Which lines in the records below contain the word "field"? Return each of them.

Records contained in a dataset
·····

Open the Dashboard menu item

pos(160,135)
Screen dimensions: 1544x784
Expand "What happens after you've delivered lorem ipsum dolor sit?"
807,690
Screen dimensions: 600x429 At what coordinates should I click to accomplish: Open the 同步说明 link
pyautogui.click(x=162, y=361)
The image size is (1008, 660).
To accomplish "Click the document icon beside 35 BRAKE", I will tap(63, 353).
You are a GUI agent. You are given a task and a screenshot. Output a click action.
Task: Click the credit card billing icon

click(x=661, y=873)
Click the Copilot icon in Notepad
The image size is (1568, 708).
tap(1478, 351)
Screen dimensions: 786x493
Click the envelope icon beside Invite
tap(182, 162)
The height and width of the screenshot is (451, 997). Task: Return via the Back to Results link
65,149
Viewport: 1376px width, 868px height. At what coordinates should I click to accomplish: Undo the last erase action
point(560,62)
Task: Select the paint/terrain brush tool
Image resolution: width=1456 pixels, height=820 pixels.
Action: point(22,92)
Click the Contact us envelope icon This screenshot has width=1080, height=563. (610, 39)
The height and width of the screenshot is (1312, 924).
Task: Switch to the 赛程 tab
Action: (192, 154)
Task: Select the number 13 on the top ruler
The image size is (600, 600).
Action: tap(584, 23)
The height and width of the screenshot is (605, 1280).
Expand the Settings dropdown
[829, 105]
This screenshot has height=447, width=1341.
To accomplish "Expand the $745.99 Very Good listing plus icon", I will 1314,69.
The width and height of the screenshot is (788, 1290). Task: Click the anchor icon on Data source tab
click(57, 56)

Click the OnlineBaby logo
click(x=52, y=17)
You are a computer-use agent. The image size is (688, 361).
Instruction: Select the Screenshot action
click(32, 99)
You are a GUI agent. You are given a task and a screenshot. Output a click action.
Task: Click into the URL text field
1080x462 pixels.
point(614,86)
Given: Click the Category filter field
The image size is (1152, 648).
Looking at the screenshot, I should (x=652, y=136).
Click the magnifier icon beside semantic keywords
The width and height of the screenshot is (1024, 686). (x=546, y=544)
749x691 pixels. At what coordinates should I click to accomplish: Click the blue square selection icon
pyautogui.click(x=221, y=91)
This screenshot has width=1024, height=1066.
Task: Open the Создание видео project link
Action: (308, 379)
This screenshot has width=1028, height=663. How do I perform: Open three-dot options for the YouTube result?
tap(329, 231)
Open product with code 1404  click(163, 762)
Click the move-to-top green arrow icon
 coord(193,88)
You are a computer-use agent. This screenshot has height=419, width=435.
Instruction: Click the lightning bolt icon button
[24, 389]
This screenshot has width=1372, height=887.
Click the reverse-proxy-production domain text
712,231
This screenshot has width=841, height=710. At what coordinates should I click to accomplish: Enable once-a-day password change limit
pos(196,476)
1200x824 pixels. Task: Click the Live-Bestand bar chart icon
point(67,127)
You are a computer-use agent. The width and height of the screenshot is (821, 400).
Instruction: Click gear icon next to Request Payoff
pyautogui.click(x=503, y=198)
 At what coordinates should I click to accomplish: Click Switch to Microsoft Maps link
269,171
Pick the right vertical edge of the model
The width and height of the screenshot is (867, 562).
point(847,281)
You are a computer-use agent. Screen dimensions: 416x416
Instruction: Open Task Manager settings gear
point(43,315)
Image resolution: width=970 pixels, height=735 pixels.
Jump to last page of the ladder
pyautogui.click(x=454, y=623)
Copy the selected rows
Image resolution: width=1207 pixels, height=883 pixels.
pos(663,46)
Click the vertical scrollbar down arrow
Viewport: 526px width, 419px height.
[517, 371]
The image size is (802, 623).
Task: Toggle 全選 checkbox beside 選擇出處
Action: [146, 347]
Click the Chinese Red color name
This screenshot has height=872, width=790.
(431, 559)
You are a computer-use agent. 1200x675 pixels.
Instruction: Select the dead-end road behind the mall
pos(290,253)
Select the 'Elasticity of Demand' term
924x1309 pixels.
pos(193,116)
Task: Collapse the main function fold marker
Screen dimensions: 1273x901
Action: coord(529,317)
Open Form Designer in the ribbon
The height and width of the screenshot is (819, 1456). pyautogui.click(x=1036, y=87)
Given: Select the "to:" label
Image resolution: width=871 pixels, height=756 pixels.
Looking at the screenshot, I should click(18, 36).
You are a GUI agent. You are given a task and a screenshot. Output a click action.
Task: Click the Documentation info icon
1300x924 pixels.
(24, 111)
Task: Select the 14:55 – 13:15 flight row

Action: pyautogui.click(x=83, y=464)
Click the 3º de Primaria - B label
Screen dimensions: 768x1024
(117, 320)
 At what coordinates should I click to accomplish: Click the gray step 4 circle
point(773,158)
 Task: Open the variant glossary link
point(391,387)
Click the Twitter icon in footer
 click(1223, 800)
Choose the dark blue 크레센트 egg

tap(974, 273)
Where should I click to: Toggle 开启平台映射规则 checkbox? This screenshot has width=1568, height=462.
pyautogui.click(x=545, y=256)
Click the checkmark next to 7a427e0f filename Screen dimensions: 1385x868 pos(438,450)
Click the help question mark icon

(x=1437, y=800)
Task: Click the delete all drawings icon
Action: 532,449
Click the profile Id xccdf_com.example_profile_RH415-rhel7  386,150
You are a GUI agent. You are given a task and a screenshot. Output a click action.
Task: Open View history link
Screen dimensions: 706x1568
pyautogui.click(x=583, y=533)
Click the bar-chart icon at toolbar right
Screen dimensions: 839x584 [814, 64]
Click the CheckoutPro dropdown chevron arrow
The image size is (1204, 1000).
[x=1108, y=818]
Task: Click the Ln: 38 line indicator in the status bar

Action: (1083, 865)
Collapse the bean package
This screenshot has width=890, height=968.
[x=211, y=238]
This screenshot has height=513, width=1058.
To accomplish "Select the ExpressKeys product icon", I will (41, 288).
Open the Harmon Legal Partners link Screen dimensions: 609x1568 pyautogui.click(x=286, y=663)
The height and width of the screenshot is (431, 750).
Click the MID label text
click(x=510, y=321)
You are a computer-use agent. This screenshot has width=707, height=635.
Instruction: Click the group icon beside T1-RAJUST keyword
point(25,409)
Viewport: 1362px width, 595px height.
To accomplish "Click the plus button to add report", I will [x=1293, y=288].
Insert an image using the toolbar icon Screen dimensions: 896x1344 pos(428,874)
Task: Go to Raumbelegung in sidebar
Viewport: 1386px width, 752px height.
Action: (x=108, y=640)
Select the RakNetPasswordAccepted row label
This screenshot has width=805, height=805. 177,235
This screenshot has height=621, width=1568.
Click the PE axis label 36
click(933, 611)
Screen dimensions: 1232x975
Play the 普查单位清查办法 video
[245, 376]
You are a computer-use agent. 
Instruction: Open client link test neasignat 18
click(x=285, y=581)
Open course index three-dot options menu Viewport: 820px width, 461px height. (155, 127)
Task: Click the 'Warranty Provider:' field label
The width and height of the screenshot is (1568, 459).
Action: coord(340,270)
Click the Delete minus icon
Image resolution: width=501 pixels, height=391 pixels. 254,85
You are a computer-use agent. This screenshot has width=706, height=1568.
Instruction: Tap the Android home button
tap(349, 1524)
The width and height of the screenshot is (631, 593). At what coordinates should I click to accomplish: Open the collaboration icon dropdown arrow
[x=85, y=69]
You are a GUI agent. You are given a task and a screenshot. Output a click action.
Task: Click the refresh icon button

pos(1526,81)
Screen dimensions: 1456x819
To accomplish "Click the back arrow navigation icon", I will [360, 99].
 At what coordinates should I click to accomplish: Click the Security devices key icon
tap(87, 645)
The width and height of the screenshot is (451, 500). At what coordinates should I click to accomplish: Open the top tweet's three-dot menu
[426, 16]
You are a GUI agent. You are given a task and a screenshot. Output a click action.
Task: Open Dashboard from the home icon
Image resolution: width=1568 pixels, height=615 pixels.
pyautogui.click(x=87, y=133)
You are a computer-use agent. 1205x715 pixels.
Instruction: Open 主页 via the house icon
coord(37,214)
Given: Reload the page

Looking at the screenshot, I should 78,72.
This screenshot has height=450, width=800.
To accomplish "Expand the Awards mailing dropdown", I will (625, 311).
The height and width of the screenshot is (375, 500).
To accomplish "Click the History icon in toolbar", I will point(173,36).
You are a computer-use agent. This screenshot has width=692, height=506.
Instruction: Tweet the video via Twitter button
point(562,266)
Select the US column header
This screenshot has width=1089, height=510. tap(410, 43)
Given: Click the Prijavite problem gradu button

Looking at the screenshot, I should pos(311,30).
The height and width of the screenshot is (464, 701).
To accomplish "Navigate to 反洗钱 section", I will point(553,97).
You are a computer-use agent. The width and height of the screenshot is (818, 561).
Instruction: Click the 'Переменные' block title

·····

Task result —
Task: Click into the URL text field
Given: Click the Category filter field
Task: Click the 'Warranty Provider:' field label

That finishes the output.